Subject: Re: [boost] [afio] Formal review of Boost.AFIO
From: Hartmut Kaiser (hartmut.kaiser_at_[hidden])
Date: 2015-08-31 11:50:19
> > > You lose the possibility to express your intent. There is no
> > > need in having shared ownership.
> > I agree with this. Libraries shouldn't dictate memory management
> > strategies to their users. If you must accept only shared_future<> as
> > preconditions, that's understandable. But it doesn't mean you need to
> > return them, when they're not (yet) shared by anything.
> > This semantic distinction can have real, practical implications. When I
> > see code using shared_ptr<>, it's a sign to me that the object is truly
> > shared. This has implications on how I use it, so I need to take the
> > time to understand with whom it's shared and how they access it. If
> > it's not *really* shared, then it's misleading and potentially wastes
> > users' time.
> I don't know why you and the HPC crowd are conflating shared_ptr with
> shared ownership. It an atomic safe reference counting implementation
> which provides no guarantees to its pointee.
> I find it personally unfortunate that C++ decided to call it
> shared_ptr because of the word "shared" in the name, because it
> really isn't what its name says.
I believe that a lot of thought went into this decision. And it's called
shared_ptr exactly because of that it represents shared ownership.
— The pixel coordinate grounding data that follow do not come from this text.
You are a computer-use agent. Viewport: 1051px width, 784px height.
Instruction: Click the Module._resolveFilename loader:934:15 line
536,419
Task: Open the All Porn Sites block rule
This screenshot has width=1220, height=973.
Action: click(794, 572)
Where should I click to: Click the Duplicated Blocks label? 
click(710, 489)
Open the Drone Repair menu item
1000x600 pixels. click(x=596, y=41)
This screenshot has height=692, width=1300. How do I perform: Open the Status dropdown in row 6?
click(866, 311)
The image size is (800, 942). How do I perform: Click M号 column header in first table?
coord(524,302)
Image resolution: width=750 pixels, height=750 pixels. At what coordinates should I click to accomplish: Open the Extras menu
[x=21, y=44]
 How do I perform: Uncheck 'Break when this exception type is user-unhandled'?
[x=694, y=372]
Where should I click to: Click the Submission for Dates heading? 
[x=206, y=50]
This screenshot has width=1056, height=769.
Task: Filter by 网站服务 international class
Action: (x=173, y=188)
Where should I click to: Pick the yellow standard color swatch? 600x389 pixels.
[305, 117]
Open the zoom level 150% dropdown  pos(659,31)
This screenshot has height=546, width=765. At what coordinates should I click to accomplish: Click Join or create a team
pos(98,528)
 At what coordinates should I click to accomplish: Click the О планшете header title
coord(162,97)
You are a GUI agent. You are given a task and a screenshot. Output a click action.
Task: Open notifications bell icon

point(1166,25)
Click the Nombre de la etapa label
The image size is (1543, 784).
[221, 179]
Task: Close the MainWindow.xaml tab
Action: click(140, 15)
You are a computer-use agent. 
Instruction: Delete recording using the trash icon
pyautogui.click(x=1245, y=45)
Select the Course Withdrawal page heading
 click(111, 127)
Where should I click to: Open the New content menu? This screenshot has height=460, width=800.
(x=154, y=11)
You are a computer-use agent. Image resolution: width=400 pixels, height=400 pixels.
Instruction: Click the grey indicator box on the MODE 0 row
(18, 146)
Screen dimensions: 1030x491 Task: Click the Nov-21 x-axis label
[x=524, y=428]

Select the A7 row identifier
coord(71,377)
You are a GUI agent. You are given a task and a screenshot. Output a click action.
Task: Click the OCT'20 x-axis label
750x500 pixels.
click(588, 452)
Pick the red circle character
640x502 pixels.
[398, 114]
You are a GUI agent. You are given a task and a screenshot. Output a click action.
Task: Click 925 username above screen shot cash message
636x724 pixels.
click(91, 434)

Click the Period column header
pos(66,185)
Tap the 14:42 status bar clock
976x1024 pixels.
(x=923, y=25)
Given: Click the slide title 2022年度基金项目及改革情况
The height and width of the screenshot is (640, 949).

I think
you're again confused about what's the rationale of the design and what's
the consequence of it. Shared ownership is the rationale, being an 'atomic
safe reference counting implementation which provides no guarantees to its
pointee' is a consequence.
> I might add that in AFIO I use the typedef handle_ptr. You don't
> think to think shared anything, just use afio::handle_ptr and stop
> worrying about shared_ptr. It's an implementation detail, and not
What kind of ownership with regards to the handle does the afio::handle_ptr
give your user? Unique ownership or shared ownership?